Le ministre veut surtout que les agriculteurs français ne soient pas soumis à des contraintes plus lourdes que leurs concurrents européens. Bruno Le Maire a notamment promis d’étudier de nouvelles mesures pour alléger le coût du travail des salariés agricoles. Depuis janvier 2010, les travailleurs saisonniers sont déjà sujets à une exonération de charges, pour faire face à la concurrence allemande ou espagnole.

Volatilité « réelle » et « insupportable »

Sur le plan de l’environnement, il a affirmé qu’il veillerait «à ce qu’on ne rajoute pas des obligations nouvelles par rapport à ce qui a été arrêté lors du Grenelle de l’Environnement». Il faut aussi, selon lui, accentuer l’harmonisation des règles environnementales en Europe. Une proposition formulée notamment dans le rapport rendu par le délégué interministériel aux industries agroalimentaires, Philippe Rouaultau ministre, au mois d’octobre.

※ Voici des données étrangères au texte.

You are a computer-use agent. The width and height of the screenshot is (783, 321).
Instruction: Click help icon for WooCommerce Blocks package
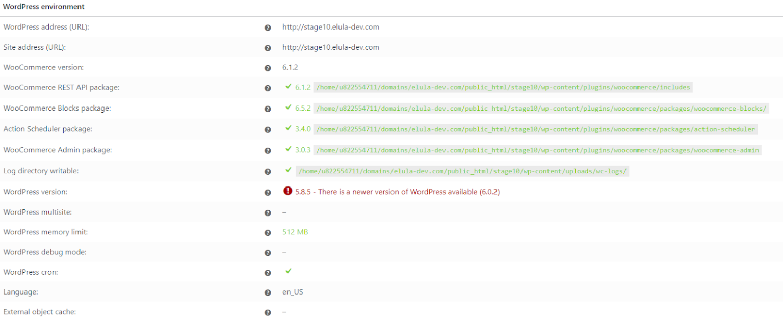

Revenant sur le scandale de la dioxine, qui a récemment frappé l’Allemagne, Bruno Le Maire a insisté sur la nécessaire «sécurité sanitaire». «On ne peut pas obtenir davantage de sécurité et ne pas maintenir les budgets [de la politique agricole commune]. C’est rigoureusement impossible», a-t-il affirmé. 

Bruno Le Maire n’est pas seulement en charge de la PAC. Il est aussi responsable de la mise en place de la politique régionale européenne en France. Interrogé par EURACTIV.fr, il a réfuté l’idée que ces deux politiques, qui représentent à elles seules 80% du budget européen, soient en compétition pour la prochaine négociation budgétaire. Selon lui, une fois arrivés « au même niveau moyen que les autres régions européennes», les territoires n’ont plus besoin des crédits européens (1’20).

Le ministre est également revenu sur la polémique entre Paris et Bruxelles au sujet du rôle de la spéculation dans la volatilité des prix alimentaires. A l’instar de Nicolas Sarkozy, lundi 24 janvier, Bruno Le Maire a ironisé : «Le débat ressemble un peu à celui autour du sexe des anges». Selon lui, la volatilité est à la fois «réelle» et «insupportable». «L’Europe a besoin de régulation des marchés», a-t-il ajouté.